◆ Exercise ◆
Pick up the article on the Jimmy Savile hospital report after its final sentence and carry it forward.

◆ Document section ◆
--------

A new report has shone a light on the links between disgraced celebrity Jimmy Savile and the elite. But it leaves many questions unanswered.
Buckinghamshire Healthcare NHS Trust commissioned the report to look at Savile’s association with Stoke Mandeville Hospital. Savile volunteered as a porter there in 1969.
But it isn’t known why Savile was introduced to the hospital as all those involved in the decision are now dead.
In 1980 Margaret Thatcher’s government appointed him to “fundraise for, and lead the commissioning process of, the new National Spinal Injuries Centre (NSIC).”
The report said, “Margaret Thatcher actively sponsored and supported Savile. Witnesses were at pains to say that this level of endorsement should not be underplayed”.
Savile sexually abused 60 people connected with the hospital between 1969 and 1992. They included patients, visitors and NHS workers. The abuse ranged from inappropriate touching to rape.
Many victims didn’t report the abuse. Some feared they would be asked to leave the hospital or felt intimidated because Savile was a powerful celebrity.
Victims made nine informal complaints between 1972 and 1985 and one formal complaint was made. None were taken seriously and many times victims were not believed.
Several witnesses said Savile was known as a “dirty old man”. Hospital workers said he was “creepy” and “had a fondness for taking bodies to the mortuary”. But workers said it seemed impossible to challenge him as senior bosses saw Savile as a “valued friend of the hospital”.

--------

◆ Provided information ◆
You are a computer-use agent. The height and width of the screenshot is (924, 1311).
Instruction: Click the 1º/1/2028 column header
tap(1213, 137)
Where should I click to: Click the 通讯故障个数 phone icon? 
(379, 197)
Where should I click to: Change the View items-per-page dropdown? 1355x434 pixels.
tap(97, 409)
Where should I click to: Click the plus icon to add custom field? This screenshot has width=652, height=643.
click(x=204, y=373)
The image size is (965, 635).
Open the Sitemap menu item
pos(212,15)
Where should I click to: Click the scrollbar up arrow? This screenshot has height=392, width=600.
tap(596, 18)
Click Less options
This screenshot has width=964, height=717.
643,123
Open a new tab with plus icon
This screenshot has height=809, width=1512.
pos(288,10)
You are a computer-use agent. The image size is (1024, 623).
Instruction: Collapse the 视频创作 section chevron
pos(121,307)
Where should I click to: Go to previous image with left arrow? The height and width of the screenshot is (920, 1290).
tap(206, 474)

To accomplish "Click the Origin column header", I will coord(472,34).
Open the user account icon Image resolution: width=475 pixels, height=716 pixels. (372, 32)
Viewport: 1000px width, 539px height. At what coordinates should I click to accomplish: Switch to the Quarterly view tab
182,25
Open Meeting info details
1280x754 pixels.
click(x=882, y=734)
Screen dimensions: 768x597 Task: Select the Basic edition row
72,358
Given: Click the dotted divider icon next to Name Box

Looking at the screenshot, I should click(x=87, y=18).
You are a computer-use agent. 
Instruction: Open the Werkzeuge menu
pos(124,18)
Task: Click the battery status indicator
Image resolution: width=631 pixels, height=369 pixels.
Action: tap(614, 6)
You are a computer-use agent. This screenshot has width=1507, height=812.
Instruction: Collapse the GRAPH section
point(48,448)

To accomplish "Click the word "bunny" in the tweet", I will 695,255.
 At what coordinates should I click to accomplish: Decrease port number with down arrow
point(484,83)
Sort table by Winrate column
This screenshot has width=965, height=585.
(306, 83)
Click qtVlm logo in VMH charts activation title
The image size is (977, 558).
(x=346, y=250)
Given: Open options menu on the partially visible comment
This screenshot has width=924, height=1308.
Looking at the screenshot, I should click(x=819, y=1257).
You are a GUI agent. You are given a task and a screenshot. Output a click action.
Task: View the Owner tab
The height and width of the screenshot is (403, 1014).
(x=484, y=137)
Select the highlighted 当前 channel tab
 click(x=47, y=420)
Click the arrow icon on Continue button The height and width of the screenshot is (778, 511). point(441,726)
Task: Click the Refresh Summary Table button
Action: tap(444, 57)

--------

◆ Written response ◆
Health authority boss Allan Bailey said Savile was “well connected politically”.
Hospital manager Ken Cunningham described first meeting Savile in 1991. “He was talking to the Duchess of York, and I was kept waiting for a few minutes,” he recalled.
Savile was considered for a knighthood four times between 1984 and 1988.
In April 1986 Thatcher enquired “whether Savile would be considered for the Birthday Honours List, and said she would like his name to continue to be considered in the future”.
Thatcher was “disappointed” he was not put forward for a knighthood in November that year. In 1990 he finally received one.
The report described “Savile’s ability to summon the media in his defence”.
In 1999 Savile became unhappy at changes made to the NSIC and “launched a full-scale media offensive against the NHS Trust Board.”
On 22 June Savile wrote to Ken Cunningham advising that his funding of the NSIC was “on hold”.
Over the next two weeks 12 media outlets contacted the NHS Trust boss about the planned changes, including several national newspapers.